Your assignment: From the first line to the last, write out the records below exactly as they appear.

[Saved entries]
:::

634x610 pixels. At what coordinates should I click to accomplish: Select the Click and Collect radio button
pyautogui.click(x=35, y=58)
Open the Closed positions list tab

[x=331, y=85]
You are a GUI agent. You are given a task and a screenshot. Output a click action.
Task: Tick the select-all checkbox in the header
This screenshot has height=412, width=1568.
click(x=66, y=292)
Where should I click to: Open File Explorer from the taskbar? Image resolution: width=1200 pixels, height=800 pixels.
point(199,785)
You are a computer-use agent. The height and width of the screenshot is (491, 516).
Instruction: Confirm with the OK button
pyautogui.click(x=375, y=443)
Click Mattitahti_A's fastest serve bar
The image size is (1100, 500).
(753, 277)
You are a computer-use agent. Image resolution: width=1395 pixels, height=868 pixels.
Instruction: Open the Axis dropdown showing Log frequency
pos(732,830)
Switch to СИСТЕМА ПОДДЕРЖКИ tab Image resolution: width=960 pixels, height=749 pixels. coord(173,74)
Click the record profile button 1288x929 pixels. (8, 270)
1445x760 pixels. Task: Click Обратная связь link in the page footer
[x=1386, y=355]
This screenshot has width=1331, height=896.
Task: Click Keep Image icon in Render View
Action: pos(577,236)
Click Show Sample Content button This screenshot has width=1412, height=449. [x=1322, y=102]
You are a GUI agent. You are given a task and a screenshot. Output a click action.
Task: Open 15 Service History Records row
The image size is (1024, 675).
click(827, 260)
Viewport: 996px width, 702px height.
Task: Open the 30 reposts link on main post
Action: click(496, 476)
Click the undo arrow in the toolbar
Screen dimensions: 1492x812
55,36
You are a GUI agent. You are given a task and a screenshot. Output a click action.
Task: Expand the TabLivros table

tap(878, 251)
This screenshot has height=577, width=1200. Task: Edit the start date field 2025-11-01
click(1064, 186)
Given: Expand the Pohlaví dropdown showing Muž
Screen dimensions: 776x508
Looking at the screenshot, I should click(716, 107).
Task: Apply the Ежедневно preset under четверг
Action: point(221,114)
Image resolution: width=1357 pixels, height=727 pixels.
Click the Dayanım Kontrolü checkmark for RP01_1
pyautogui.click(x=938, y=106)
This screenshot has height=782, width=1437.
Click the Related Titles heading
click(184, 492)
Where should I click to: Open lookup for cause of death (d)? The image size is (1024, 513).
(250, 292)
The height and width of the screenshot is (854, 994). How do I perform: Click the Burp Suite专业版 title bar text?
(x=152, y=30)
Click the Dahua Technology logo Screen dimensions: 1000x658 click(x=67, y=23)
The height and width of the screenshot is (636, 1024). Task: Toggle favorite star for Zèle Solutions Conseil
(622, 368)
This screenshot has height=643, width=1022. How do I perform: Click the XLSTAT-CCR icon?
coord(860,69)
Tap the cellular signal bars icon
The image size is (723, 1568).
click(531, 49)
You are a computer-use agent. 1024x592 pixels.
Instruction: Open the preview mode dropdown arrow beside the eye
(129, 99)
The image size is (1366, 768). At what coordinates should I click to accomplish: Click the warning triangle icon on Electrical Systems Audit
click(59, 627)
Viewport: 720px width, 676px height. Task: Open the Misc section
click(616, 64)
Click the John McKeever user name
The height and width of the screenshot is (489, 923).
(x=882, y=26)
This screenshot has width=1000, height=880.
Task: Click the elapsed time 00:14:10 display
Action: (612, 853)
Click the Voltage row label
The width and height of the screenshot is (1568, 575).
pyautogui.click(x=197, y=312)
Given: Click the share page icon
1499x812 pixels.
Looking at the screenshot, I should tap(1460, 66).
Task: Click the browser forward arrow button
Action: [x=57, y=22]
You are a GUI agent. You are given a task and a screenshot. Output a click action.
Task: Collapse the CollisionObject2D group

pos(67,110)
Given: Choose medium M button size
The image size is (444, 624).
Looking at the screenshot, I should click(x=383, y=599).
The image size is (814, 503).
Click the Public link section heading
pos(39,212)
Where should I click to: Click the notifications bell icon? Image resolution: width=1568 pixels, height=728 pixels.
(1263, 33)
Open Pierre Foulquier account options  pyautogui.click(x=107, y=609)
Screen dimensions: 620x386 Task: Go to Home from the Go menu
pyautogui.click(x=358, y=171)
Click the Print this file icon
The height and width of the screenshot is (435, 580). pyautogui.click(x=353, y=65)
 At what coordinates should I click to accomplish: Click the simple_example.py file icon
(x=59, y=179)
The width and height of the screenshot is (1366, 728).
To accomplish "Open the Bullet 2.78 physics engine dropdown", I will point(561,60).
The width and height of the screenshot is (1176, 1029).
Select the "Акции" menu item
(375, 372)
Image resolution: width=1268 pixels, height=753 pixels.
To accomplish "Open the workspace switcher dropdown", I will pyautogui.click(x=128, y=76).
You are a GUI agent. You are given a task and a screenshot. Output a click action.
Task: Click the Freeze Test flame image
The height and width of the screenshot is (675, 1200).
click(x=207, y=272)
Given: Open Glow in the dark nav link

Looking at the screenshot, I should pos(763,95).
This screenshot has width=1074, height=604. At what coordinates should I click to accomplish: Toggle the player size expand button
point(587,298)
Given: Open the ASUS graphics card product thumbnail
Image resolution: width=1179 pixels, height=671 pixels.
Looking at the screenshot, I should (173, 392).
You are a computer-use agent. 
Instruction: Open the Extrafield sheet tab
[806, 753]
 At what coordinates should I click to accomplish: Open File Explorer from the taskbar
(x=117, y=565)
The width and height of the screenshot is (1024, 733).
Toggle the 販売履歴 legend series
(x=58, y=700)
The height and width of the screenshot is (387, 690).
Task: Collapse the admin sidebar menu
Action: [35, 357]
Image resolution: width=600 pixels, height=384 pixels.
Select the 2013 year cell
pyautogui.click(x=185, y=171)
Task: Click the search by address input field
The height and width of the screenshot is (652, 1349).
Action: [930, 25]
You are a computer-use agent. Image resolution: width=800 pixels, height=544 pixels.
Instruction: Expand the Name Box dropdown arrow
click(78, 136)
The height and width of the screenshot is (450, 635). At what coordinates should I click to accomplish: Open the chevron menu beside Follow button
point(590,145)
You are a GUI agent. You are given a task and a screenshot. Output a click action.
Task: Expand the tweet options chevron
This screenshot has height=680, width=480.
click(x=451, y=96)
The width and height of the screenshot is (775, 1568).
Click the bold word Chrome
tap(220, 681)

:::

Exercise result:
634x610 pixels. At what coordinates should I click to accomplish: Select the Click and Collect radio button
pyautogui.click(x=35, y=58)
Open the Closed positions list tab

[x=331, y=85]
You are a GUI agent. You are given a task and a screenshot. Output a click action.
Task: Tick the select-all checkbox in the header
This screenshot has height=412, width=1568.
click(x=66, y=292)
Where should I click to: Open File Explorer from the taskbar? Image resolution: width=1200 pixels, height=800 pixels.
point(199,785)
You are a computer-use agent. The height and width of the screenshot is (491, 516).
Instruction: Confirm with the OK button
pyautogui.click(x=375, y=443)
Click Mattitahti_A's fastest serve bar
The image size is (1100, 500).
(753, 277)
You are a computer-use agent. Image resolution: width=1395 pixels, height=868 pixels.
Instruction: Open the Axis dropdown showing Log frequency
pos(732,830)
Switch to СИСТЕМА ПОДДЕРЖКИ tab Image resolution: width=960 pixels, height=749 pixels. coord(173,74)
Click the record profile button 1288x929 pixels. (8, 270)
1445x760 pixels. Task: Click Обратная связь link in the page footer
[x=1386, y=355]
This screenshot has width=1331, height=896.
Task: Click Keep Image icon in Render View
Action: pos(577,236)
Click Show Sample Content button This screenshot has width=1412, height=449. [x=1322, y=102]
You are a GUI agent. You are given a task and a screenshot. Output a click action.
Task: Open 15 Service History Records row
The image size is (1024, 675).
click(827, 260)
Viewport: 996px width, 702px height.
Task: Open the 30 reposts link on main post
Action: click(496, 476)
Click the undo arrow in the toolbar
Screen dimensions: 1492x812
55,36
You are a GUI agent. You are given a task and a screenshot. Output a click action.
Task: Expand the TabLivros table

tap(878, 251)
This screenshot has height=577, width=1200. Task: Edit the start date field 2025-11-01
click(1064, 186)
Given: Expand the Pohlaví dropdown showing Muž
Screen dimensions: 776x508
Looking at the screenshot, I should click(716, 107).
Task: Apply the Ежедневно preset under четверг
Action: point(221,114)
Image resolution: width=1357 pixels, height=727 pixels.
Click the Dayanım Kontrolü checkmark for RP01_1
pyautogui.click(x=938, y=106)
This screenshot has height=782, width=1437.
Click the Related Titles heading
click(184, 492)
Where should I click to: Open lookup for cause of death (d)? The image size is (1024, 513).
(250, 292)
The height and width of the screenshot is (854, 994). How do I perform: Click the Burp Suite专业版 title bar text?
(x=152, y=30)
Click the Dahua Technology logo Screen dimensions: 1000x658 click(x=67, y=23)
The height and width of the screenshot is (636, 1024). Task: Toggle favorite star for Zèle Solutions Conseil
(622, 368)
This screenshot has height=643, width=1022. How do I perform: Click the XLSTAT-CCR icon?
coord(860,69)
Tap the cellular signal bars icon
The image size is (723, 1568).
click(531, 49)
You are a computer-use agent. 1024x592 pixels.
Instruction: Open the preview mode dropdown arrow beside the eye
(129, 99)
The image size is (1366, 768). At what coordinates should I click to accomplish: Click the warning triangle icon on Electrical Systems Audit
click(59, 627)
Viewport: 720px width, 676px height. Task: Open the Misc section
click(616, 64)
Click the John McKeever user name
The height and width of the screenshot is (489, 923).
(x=882, y=26)
This screenshot has width=1000, height=880.
Task: Click the elapsed time 00:14:10 display
Action: (612, 853)
Click the Voltage row label
The width and height of the screenshot is (1568, 575).
pyautogui.click(x=197, y=312)
Given: Click the share page icon
1499x812 pixels.
Looking at the screenshot, I should tap(1460, 66).
Task: Click the browser forward arrow button
Action: [x=57, y=22]
You are a GUI agent. You are given a task and a screenshot. Output a click action.
Task: Collapse the CollisionObject2D group

pos(67,110)
Given: Choose medium M button size
The image size is (444, 624).
Looking at the screenshot, I should click(x=383, y=599).
The image size is (814, 503).
Click the Public link section heading
pos(39,212)
Where should I click to: Click the notifications bell icon? Image resolution: width=1568 pixels, height=728 pixels.
(1263, 33)
Open Pierre Foulquier account options  pyautogui.click(x=107, y=609)
Screen dimensions: 620x386 Task: Go to Home from the Go menu
pyautogui.click(x=358, y=171)
Click the Print this file icon
The height and width of the screenshot is (435, 580). pyautogui.click(x=353, y=65)
 At what coordinates should I click to accomplish: Click the simple_example.py file icon
(x=59, y=179)
The width and height of the screenshot is (1366, 728).
To accomplish "Open the Bullet 2.78 physics engine dropdown", I will point(561,60).
The width and height of the screenshot is (1176, 1029).
Select the "Акции" menu item
(375, 372)
Image resolution: width=1268 pixels, height=753 pixels.
To accomplish "Open the workspace switcher dropdown", I will pyautogui.click(x=128, y=76).
You are a GUI agent. You are given a task and a screenshot. Output a click action.
Task: Click the Freeze Test flame image
The height and width of the screenshot is (675, 1200).
click(x=207, y=272)
Given: Open Glow in the dark nav link

Looking at the screenshot, I should pos(763,95).
This screenshot has width=1074, height=604. At what coordinates should I click to accomplish: Toggle the player size expand button
point(587,298)
Given: Open the ASUS graphics card product thumbnail
Image resolution: width=1179 pixels, height=671 pixels.
Looking at the screenshot, I should (173, 392).
You are a computer-use agent. 
Instruction: Open the Extrafield sheet tab
[806, 753]
 At what coordinates should I click to accomplish: Open File Explorer from the taskbar
(x=117, y=565)
The width and height of the screenshot is (1024, 733).
Toggle the 販売履歴 legend series
(x=58, y=700)
The height and width of the screenshot is (387, 690).
Task: Collapse the admin sidebar menu
Action: [35, 357]
Image resolution: width=600 pixels, height=384 pixels.
Select the 2013 year cell
pyautogui.click(x=185, y=171)
Task: Click the search by address input field
The height and width of the screenshot is (652, 1349).
Action: [930, 25]
You are a computer-use agent. Image resolution: width=800 pixels, height=544 pixels.
Instruction: Expand the Name Box dropdown arrow
click(78, 136)
The height and width of the screenshot is (450, 635). At what coordinates should I click to accomplish: Open the chevron menu beside Follow button
point(590,145)
You are a GUI agent. You are given a task and a screenshot. Output a click action.
Task: Expand the tweet options chevron
This screenshot has height=680, width=480.
click(x=451, y=96)
The width and height of the screenshot is (775, 1568).
Click the bold word Chrome
tap(220, 681)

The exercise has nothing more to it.